| Extracted text |
__________________________________________________
When you correspond with people all over the country on facebook or twitter, it’s not long before you find yourself getting sucked into a ‘Westmonster’ mentality, where how Ed performs in PMQs or whether he makes ‘the statement-we-want about the strike’ come to be seen as critical for the success or failure of the Party.
However – while you’d have to be an idiot to pretend that these things ‘don’t matter’ – we have to remember that they are not the be all and end all. The Lib Dems for many years proved that Party influence needs to be founded at least as much on local developments and strengths as on ‘Party’ issues and policies.
And – as I suggested in yesterday’s blog – we need to re-connect to our core roots.
A CLP Review
Recently, my own CLP beat the Party to it and conducted its own organisational review. The aim of the review was to reconnect to – and to reinvigorate – the membership. We found a membership which was loyal, disappointed, disenfranchised and activist all at the same time. We found lots of older people and a worrying lack of people below the age of 50. But we found people welcoming, motivated and prepared to embrace change.
__________________________________________________
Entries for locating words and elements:
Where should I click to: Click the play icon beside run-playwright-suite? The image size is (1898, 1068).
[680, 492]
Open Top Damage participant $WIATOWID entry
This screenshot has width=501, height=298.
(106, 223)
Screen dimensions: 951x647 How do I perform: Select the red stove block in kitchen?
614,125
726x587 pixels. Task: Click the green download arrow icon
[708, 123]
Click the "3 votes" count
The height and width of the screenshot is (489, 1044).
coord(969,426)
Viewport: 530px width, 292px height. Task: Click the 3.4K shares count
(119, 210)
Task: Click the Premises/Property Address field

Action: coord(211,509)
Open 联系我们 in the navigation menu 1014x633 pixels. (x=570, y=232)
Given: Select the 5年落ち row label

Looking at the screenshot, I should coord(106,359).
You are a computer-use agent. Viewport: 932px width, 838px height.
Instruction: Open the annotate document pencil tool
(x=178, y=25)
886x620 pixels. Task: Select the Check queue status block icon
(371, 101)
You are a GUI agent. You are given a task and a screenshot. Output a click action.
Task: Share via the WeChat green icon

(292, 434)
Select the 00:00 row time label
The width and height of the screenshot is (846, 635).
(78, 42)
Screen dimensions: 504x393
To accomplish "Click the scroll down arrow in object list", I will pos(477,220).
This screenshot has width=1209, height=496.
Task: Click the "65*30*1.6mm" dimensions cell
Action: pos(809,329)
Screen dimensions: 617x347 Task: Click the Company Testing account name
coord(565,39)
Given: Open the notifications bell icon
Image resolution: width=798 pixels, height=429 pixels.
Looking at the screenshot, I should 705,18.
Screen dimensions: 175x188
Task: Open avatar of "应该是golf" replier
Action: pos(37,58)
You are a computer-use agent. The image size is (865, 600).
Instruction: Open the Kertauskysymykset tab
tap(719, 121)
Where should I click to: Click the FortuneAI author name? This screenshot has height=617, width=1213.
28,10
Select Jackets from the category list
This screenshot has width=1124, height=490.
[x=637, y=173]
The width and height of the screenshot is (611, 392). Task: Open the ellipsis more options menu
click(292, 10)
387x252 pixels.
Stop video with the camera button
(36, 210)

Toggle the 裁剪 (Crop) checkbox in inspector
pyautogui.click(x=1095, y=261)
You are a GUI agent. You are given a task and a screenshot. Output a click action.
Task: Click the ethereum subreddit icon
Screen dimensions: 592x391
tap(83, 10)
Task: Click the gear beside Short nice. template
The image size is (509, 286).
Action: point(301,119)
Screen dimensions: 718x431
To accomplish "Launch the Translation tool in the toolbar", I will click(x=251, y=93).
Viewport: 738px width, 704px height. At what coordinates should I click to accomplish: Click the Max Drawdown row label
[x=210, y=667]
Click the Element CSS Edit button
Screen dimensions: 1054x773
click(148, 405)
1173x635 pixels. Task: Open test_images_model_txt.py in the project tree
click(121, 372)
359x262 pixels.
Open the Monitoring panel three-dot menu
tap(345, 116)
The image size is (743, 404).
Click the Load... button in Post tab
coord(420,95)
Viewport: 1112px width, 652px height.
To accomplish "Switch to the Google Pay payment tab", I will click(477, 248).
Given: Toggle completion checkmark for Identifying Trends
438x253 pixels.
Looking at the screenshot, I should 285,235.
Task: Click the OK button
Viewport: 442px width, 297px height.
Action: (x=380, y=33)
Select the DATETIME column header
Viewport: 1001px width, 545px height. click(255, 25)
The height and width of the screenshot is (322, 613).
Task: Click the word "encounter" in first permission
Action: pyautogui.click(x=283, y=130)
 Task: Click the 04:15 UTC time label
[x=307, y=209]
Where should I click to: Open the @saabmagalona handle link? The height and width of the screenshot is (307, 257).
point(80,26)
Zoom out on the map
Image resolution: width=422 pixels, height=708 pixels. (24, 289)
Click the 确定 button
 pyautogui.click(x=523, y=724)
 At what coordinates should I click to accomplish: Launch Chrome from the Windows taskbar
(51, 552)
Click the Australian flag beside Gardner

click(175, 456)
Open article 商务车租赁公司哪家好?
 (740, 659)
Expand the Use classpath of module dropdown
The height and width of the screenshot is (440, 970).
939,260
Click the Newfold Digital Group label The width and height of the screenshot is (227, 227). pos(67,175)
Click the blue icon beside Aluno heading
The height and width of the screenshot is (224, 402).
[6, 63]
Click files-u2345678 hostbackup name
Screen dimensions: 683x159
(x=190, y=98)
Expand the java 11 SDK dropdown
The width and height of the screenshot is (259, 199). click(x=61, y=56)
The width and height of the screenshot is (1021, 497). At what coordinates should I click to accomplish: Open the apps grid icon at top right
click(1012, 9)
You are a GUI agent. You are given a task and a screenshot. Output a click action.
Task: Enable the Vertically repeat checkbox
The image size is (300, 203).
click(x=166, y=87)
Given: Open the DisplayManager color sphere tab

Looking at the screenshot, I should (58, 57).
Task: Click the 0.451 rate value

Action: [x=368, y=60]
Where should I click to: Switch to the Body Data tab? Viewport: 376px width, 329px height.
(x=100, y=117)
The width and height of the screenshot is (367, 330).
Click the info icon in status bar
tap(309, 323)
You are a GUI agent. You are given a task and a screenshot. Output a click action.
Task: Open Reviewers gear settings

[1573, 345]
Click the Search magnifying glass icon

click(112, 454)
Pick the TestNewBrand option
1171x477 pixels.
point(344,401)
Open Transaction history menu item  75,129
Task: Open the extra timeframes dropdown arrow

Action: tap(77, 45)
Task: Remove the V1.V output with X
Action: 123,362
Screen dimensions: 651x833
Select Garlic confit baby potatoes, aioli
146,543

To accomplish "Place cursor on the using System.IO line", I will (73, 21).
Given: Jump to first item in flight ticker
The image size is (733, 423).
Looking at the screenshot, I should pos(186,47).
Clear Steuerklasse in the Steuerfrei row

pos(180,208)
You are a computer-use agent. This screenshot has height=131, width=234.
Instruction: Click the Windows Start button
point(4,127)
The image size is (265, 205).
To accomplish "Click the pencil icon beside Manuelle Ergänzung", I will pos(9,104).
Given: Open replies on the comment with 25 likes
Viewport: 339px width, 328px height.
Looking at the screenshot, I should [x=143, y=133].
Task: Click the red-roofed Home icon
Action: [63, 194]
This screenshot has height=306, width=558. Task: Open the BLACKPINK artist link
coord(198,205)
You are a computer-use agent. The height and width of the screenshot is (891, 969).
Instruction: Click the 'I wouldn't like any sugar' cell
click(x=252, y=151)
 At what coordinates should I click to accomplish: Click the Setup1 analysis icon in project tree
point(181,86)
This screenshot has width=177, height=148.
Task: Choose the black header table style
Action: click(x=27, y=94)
__________________________________________________
| Set tasks |
**A.** Please reproduce the blog post from "However – while" up to and including "our core roots.", changing "Lib Dems" to "Liberal Democrats".
**B.** Write what comes next in the blog post, picking up after its final sentence about the CLP review.

| Responses to the tasks |
**A.**
However – while you’d have to be an idiot to pretend that these things ‘don’t matter’ – we have to remember that they are not the be all and end all. The Liberal Democrats for many years proved that Party influence needs to be founded at least as much on local developments and strengths as on ‘Party’ issues and policies.
And – as I suggested in yesterday’s blog – we need to re-connect to our core roots.

**B.**
At the end of the review, we took the findings to the CLP, which made a number of specific resolutions. I must stress that the following points are not those conclusions. I would not presume to speak for the CLP, and I suspect anyway that what happens over the coming months will matter more than what the CLP formally decided.
So what follows is my take on what I think we decided to try to do!
But I am tremendously proud of the ideas the members generated and believe that – if they are implemented – they will go some way to healing the disenfranchisement that many of the core membership admitted to feeling.
So I am humbly going to share those ideas with you.
The Primacy of the Branch
We decided that any renewal had to be based on the Branches.
That’s not to say that we didn’t consider downgrading the role of the branches and enhancing the role of the CLP. But in the end the members’ feeling for the Branches was just too strong. Historically, Labour has been built – at least in my neck of the woods – on its Branches, and they were seen as the ‘safest’ option to attract local people. It is at Branch level that ‘the Party’ gets closest to ‘real people’.
There will have to be success; there is no point in scaffolding a failing system. It was acknowledged that some branches can become moribund, fail to meet regularly, never get beyond ‘business’, form into a cosy cabal, and all the other problems we are well aware can happen ‘in a Branch near you’. Inadequate office function was seen as a major issue – particularly where a Branch secretary might not have email, fail to distribute information, fail to return documentation etc.. The CLP considered whether it might need to take a firmer line in insisting that all the Branches – if they are to become the basis of a new activism – are indeed active.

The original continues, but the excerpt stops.